TEXT SEGMENT:

* BEGIN *

Going, going, gone: The unrelenting destruction of our social infrastructure  

Date Posted: Thursday 22nd November 2018

A guest blog by Hilary Land, Emeritus Professor at the University of Bristol

Social InfrastructureTransport

Barbara Castle, a senior minister in Wilson’s government, understood the importance of the social infrastructure , particularly for women.: “What matters to women even more than the cash wage increase they or their husbands get is the standard of publicly provided services which mean so much to the family-health care, education, housing and a good environment. In other words the social wage. In the 1930s R.H.Tawney, social historian and socialist discussed the importance of a collectively funded social income in his classic study Equality : “England put its surplus resources into cotton mills and railways before it invested in sewers, not to mention parks, schools and libraries – today the balance, though tardily and inadequately, is being corrected”.  Now, far from being corrected, expenditure on our economic infrastructure and lower taxation for the wealthy have taken priority. “Social income, received not in the form of money, but of increased well-being” is diminishing.

For example, the National Children’s Bureau’s cohort study of 16,000 children aged 11 in 1969, found little difference between children from different income groups with respect to their access to and use of  safe green or play spaces. Over forty years later children living in the least deprived areas were nine times more likely to enjoy access to safe play and recreation. This is not surprising because the  Communities and Local Government (CLG) Select Committee found the most affluent 20%  of wards in England now have five times the amount of green space as the most deprived 10%.

* END *

RECORDS PROVIDED:
* BEGIN *

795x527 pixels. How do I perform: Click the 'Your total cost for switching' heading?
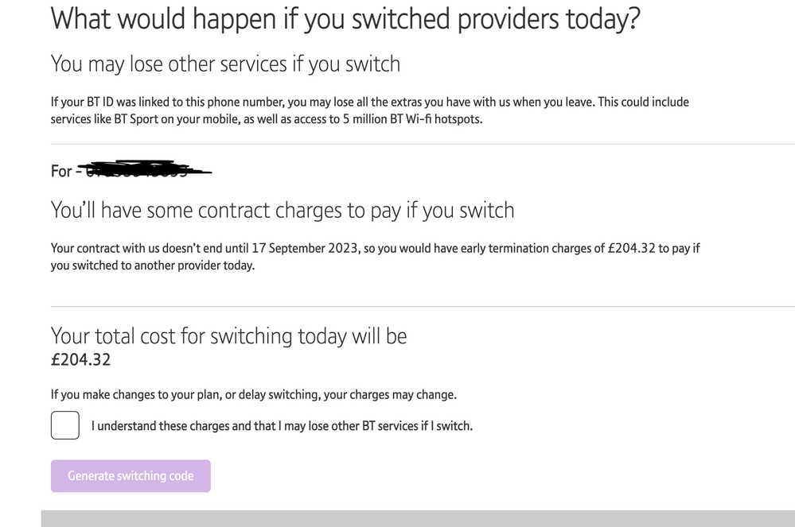coord(228,335)
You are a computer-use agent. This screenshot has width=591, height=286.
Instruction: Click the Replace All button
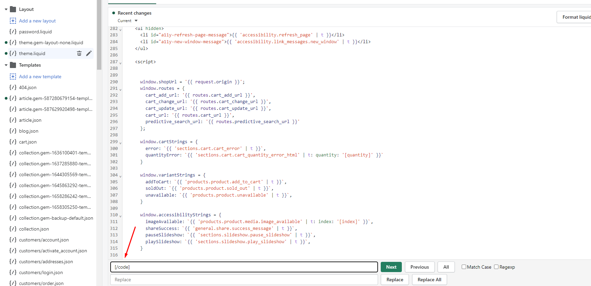point(429,280)
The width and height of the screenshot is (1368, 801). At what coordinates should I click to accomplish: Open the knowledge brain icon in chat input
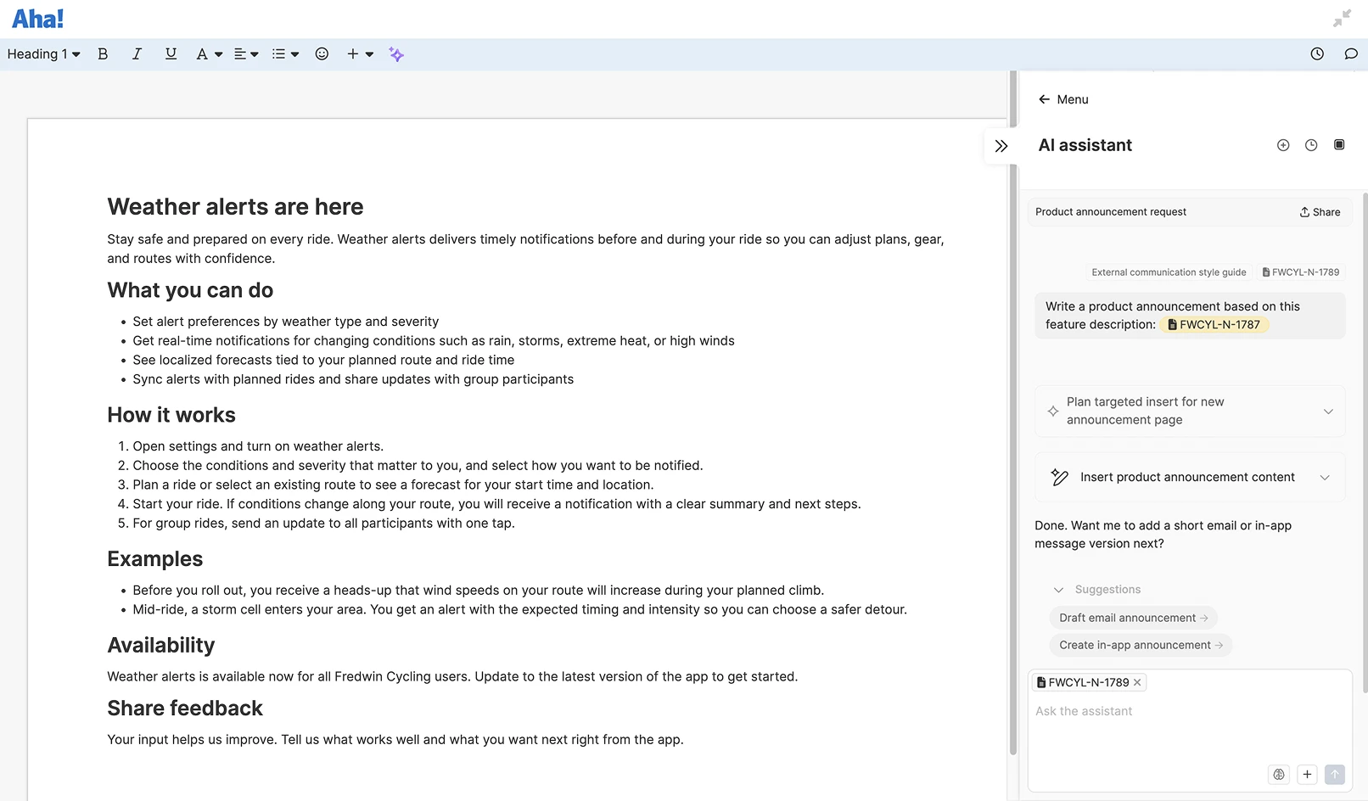pyautogui.click(x=1278, y=774)
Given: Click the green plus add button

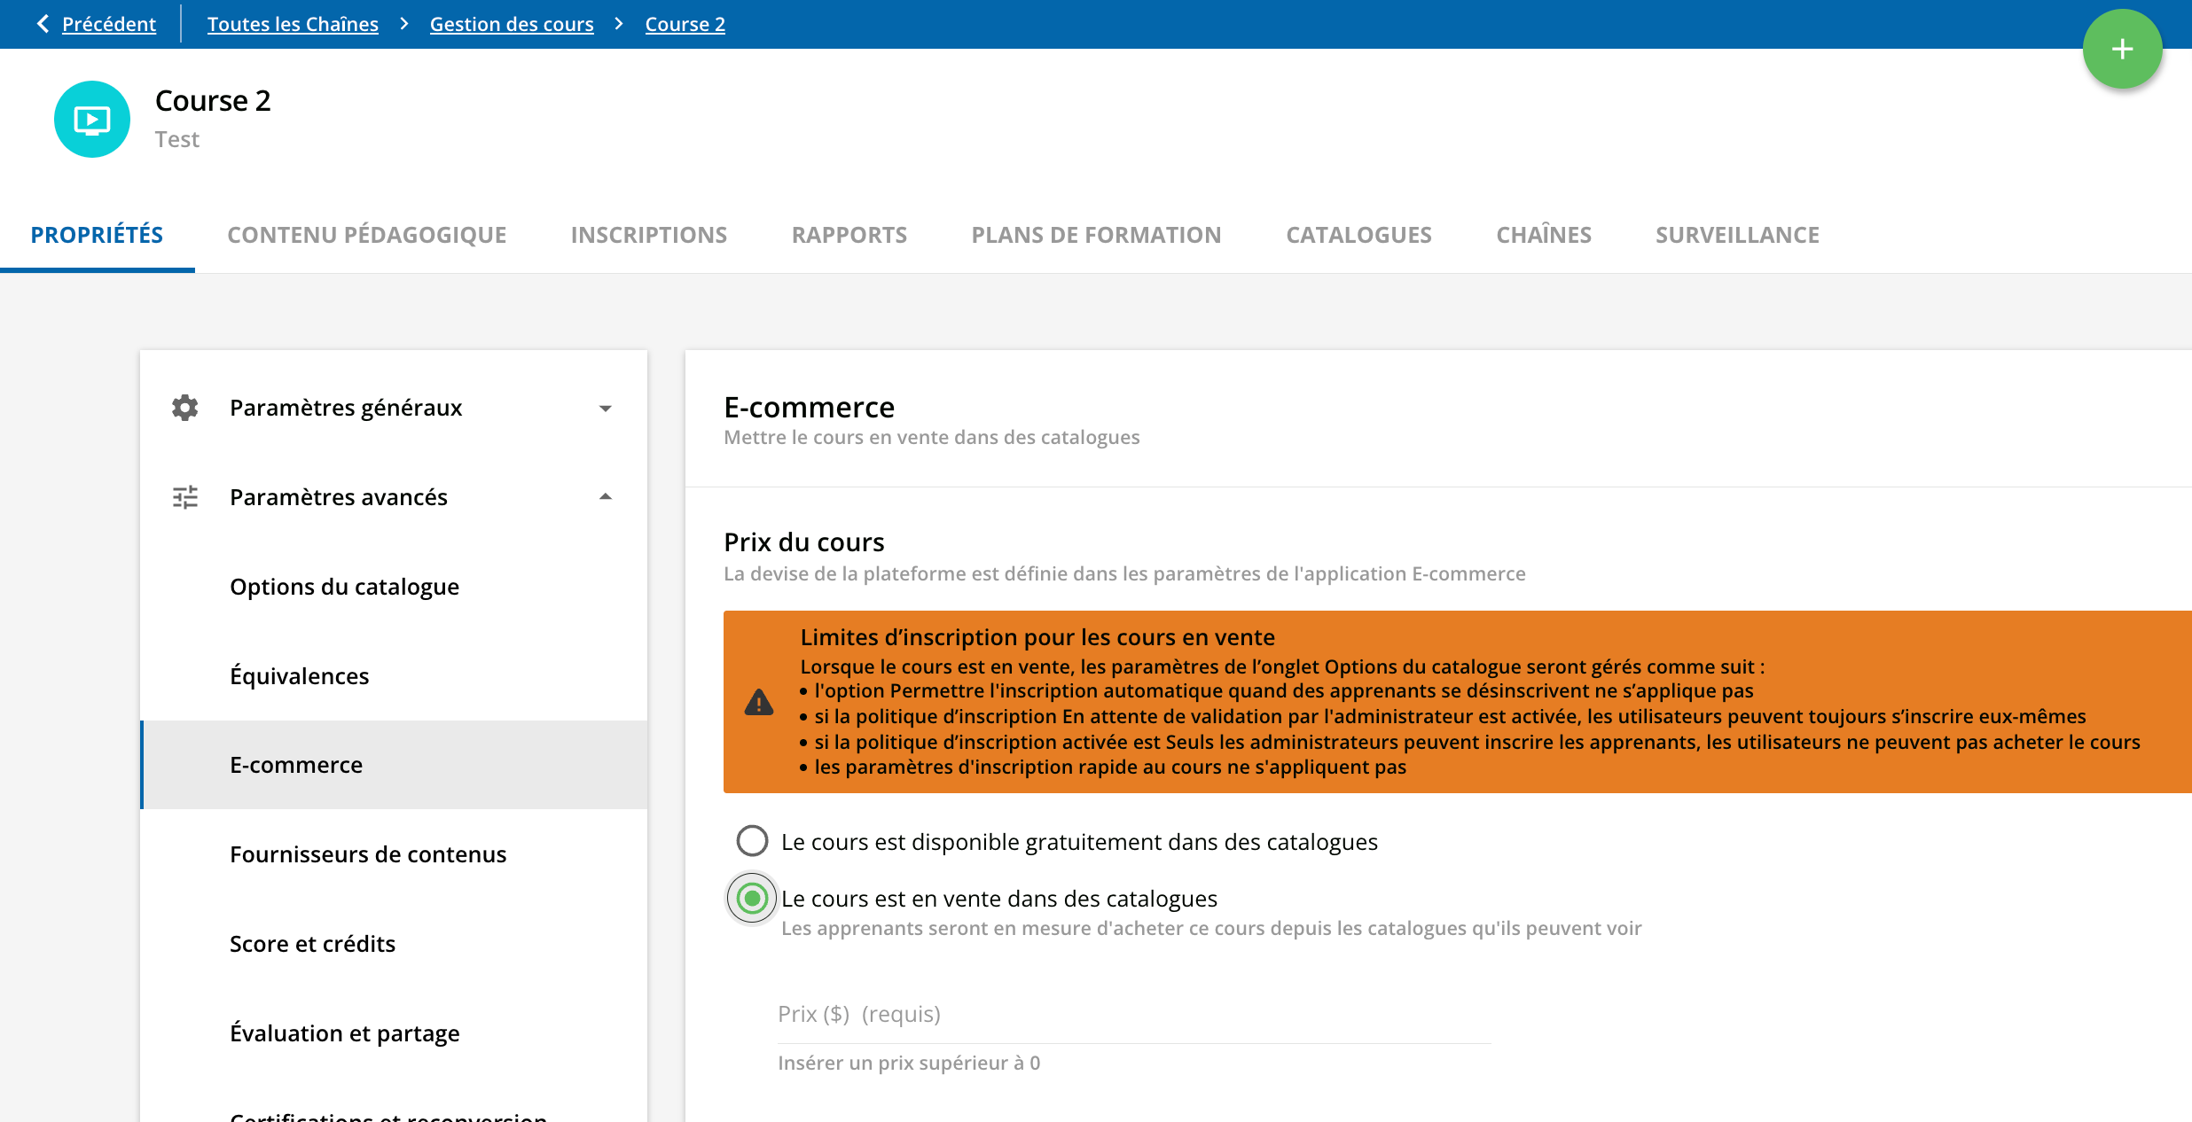Looking at the screenshot, I should [2121, 50].
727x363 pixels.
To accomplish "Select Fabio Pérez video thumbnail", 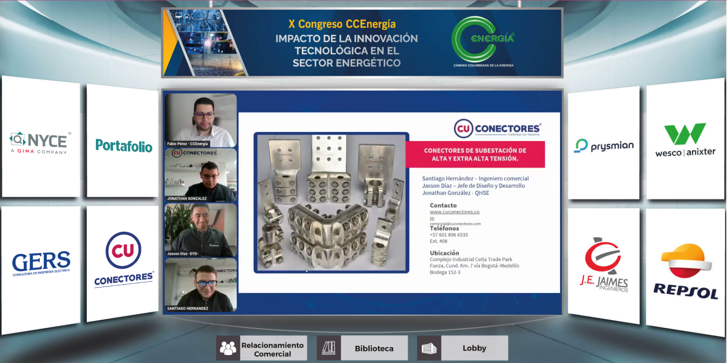I will coord(201,120).
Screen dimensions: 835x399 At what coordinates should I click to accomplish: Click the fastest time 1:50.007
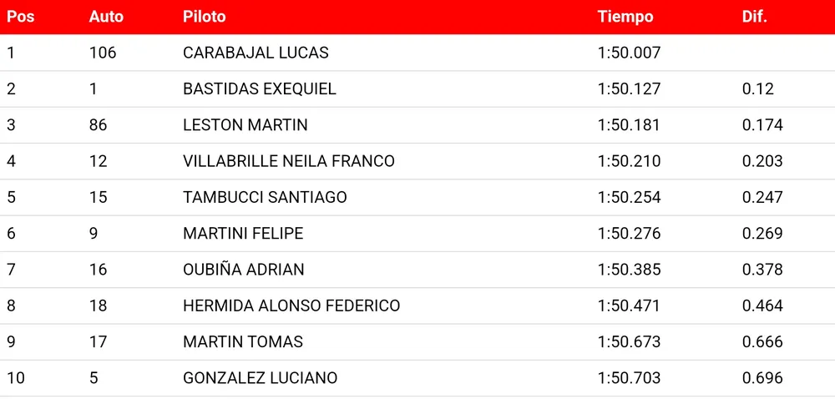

* END *

TASKS FOR THIS EXERCISE:
(1) Extract the passage of the blog post from "For example, the" through "most deprived 10%.", inclusive.
(2) Rewrite the rows from the first row through the line containing "pyautogui.click(x=1278, y=774)", inclusive, requests included, and add 128 to every coordinate in the answers. Leave the pictures out.

LIST OF SOLUTIONS:
(1)
For example, the National Children’s Bureau’s cohort study of 16,000 children aged 11 in 1969, found little difference between children from different income groups with respect to their access to and use of  safe green or play spaces. Over forty years later children living in the least deprived areas were nine times more likely to enjoy access to safe play and recreation. This is not surprising because the  Communities and Local Government (CLG) Select Committee found the most affluent 20%  of wards in England now have five times the amount of green space as the most deprived 10%.

(2)
795x527 pixels. How do I perform: Click the 'Your total cost for switching' heading?
coord(356,463)
You are a computer-use agent. This screenshot has width=591, height=286.
Instruction: Click the Replace All button
point(557,408)
The width and height of the screenshot is (1368, 801). At what coordinates should I click to accomplish: Open the knowledge brain icon in chat input
pyautogui.click(x=1406, y=902)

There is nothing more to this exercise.